## Trabalho solicitado:
1. Responda, com base na notícia sobre a Eletrobras, às perguntas abaixo:
(a) Em que data está marcada a assembleia de acionistas?
(b) De quanto para quanto o conselho ampliou o valor mínimo de aporte da União?
(c) Qual limite a medida provisória do governo fixou para o repasse de recursos públicos a distribuidoras neste ano?
2. Liste todos os estados em que atuam as seis distribuidoras integrais citadas na notícia sobre a Eletrobras.
3. Retome a notícia sobre a Eletrobras e continue-a a partir do ponto em que ela termina.
━━━ Trecho selecionado ━━━
Eletrobras pode devolver distribuidoras

A Eletrobras poderá decidir pela devolução da concessão de suas distribuidoras integrais, se os acionistas da empresa não aprovarem, em assembleia marcada para 22 de julho, um aporte de pelo menos R$ 8 bilhões nessas empresas, com recursos da União. Segundo uma fonte com conhecimento do assunto, caso a União, acionista majoritária, não aprove o aporte na assembleia, o conselho deverá marcar nova reunião para tratar do assunto.

“[Se a União não aprovar o aporte], o conselho vai convocar outra reunião em que o assunto será discutido”, disse a fonte ao Valor.

Nesta semana, o conselho ampliou, de R$ 7 bilhões para R$ 8 bilhões, o valor mínimo necessário de aporte pela União no capital das seis distribuidoras integrais da companhia, que atuam em Amazonas, Acre, Rondônia, Roraima, Alagoas e Piauí. A modificação foi incluída na proposta que será levada à eleição pelos acionistas em 22 de julho. A decisão do conselho ocorre uma semana depois de o governo ter publicado medida provisória limitando o repasse de recursos públicos para socorrer distribuidoras em R$ 3,5 bilhões este ano.

Com a decisão, o conselho da estatal elétrica, cuja postura recente tem chamado a atenção do mercado pela independência em relação à União, mantém sua posição pelo aporte nas distribuidoras. A expectativa é que visão de governança e autonomia do conselho seja ampliada com a chegada de Wilson Ferreira Jr à presidência da estatal.

O Valor apurou que, além do plano de vender as distribuidoras até o fim de 2017, a Eletrobras planeja vender a participação em uma grande hidrelétrica o mais rapidamente possível. “Existe chance de vender participação em uma dessas grandes aí [hidrelétricas], para não ter de sofrer capitalização na holding”, disse a fonte. “A Eletrobras tem uma carência muito grande de recursos”, completou.
━━━ Dados armazenados ━━━
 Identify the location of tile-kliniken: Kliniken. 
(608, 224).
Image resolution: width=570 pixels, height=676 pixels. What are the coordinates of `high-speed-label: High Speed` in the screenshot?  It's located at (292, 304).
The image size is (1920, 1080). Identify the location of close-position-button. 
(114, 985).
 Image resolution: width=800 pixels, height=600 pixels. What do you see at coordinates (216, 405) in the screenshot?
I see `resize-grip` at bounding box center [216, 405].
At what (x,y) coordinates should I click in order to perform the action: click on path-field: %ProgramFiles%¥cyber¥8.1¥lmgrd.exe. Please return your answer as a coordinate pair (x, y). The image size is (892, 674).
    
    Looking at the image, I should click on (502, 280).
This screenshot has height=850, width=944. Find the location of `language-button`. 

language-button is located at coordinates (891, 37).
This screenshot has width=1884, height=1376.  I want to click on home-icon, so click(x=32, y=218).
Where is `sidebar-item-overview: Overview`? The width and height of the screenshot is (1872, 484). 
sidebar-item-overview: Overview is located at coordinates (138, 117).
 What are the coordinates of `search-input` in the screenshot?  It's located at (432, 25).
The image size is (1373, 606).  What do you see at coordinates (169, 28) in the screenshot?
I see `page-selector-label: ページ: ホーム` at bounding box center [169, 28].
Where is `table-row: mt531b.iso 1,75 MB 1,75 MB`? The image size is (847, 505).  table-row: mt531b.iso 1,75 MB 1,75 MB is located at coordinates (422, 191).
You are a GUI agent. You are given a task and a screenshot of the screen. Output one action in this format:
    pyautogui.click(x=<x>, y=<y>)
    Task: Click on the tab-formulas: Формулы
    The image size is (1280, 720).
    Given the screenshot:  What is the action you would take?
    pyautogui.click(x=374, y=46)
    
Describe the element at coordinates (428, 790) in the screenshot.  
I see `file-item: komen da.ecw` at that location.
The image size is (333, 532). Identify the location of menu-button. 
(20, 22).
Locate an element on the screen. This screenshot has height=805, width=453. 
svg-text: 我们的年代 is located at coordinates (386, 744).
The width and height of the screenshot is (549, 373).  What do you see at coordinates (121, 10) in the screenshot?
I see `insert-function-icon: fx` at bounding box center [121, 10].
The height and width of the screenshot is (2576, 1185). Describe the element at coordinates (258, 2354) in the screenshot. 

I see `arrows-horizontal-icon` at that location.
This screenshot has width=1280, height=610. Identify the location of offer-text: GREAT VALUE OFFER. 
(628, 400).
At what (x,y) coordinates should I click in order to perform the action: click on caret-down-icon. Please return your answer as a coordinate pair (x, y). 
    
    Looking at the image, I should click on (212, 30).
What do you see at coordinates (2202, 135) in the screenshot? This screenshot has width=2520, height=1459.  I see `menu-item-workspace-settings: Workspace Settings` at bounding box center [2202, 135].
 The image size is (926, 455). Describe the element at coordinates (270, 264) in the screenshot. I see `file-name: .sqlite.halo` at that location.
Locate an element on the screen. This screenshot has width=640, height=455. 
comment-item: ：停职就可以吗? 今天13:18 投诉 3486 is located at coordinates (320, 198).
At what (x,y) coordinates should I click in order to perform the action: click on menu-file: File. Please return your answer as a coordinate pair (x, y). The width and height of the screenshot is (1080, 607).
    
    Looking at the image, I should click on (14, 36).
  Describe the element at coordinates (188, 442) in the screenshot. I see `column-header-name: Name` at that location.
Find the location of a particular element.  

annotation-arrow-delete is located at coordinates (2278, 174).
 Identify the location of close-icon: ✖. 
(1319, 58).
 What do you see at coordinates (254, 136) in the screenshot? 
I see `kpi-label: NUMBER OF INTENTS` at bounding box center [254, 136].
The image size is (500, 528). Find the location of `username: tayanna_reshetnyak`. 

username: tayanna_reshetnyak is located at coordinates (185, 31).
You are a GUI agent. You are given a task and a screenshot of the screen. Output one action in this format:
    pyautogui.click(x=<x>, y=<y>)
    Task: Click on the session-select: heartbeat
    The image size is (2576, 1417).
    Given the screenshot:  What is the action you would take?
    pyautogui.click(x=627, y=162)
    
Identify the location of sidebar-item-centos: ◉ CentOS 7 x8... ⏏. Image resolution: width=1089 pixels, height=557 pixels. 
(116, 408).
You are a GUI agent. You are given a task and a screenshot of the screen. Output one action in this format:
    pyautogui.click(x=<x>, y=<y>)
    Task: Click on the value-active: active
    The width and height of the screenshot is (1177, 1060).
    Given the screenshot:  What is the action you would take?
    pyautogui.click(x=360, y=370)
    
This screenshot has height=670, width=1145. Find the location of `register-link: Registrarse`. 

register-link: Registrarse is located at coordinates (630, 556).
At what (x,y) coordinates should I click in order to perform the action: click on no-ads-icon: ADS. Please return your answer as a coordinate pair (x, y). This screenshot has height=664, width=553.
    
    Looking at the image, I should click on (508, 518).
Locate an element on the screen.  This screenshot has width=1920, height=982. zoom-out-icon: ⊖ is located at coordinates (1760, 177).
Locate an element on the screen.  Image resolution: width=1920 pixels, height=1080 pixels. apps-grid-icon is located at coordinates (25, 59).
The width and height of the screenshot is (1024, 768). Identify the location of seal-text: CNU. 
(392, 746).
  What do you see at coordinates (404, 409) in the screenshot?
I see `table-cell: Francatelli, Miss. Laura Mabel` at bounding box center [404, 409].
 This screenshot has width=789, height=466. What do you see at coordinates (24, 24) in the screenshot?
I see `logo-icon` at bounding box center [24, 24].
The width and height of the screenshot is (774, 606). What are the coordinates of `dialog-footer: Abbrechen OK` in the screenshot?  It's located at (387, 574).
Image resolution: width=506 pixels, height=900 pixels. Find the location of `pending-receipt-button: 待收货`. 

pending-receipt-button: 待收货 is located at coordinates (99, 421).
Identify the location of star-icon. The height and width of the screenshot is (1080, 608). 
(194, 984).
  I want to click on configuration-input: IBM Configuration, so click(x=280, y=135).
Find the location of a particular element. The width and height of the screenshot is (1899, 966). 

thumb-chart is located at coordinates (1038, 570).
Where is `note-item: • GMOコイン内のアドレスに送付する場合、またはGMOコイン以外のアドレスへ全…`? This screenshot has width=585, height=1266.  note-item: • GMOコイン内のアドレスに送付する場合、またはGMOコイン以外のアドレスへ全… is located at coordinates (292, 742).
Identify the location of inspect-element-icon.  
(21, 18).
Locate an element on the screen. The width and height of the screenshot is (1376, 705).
━━━
## Respostas do exercício:
1.
(a) 22 de julho.
(b) De R$ 7 bilhões para R$ 8 bilhões.
(c) R$ 3,5 bilhões.

2. Amazonas, Acre, Rondônia, Roraima, Alagoas e Piauí.

3.
Matéria publicada este mês pelo Valor informou que Odebrecht, Andrade Gutierrez e Cemig negociam a venda de suas respectivas participações na hidrelétrica de Santo Antônio, de 3.568 megawatts (MW), no rio Madeira (RO). Segundo a reportagem, Furnas tem intenção de aproveitar a oportunidade e vender sua participação de 39% no projeto. Isso porque a subsidiária da Eletrobras tem direito de “tag along”, que obriga o comprador a estender aos demais acionistas a mesma oferta ao grupo que vai vender o controle da usina.

O Valor apurou que o conselho da Eletrobras também suspendeu duas indicações políticas feitas pelo governo para presidir subsidiárias da estatal. A avaliação do colegiado é que a escolha dos novos nomes para as subsidiárias deverá ser feita por Ferreira Jr, que deverá assumir o cargo formalmente em 22 de julho. quando ocorrerá a assembleia que elegerá a nova composição do conselho. Pelo estatuto da elétrica, o presidente da Eletrobras precisa ser membro do conselho.

A escolha pelo governo dos nomes do consultor Vicente Falconi para presidir o conselho e de Ferreira para ser o presidente da elétrica agradou o colegiado. “Com Falconi e Wilson, a Eletrobras acabou ficando com um time mais identificado com o setor elétrico e com a empresa do que a Petrobras”, afirmou uma fonte.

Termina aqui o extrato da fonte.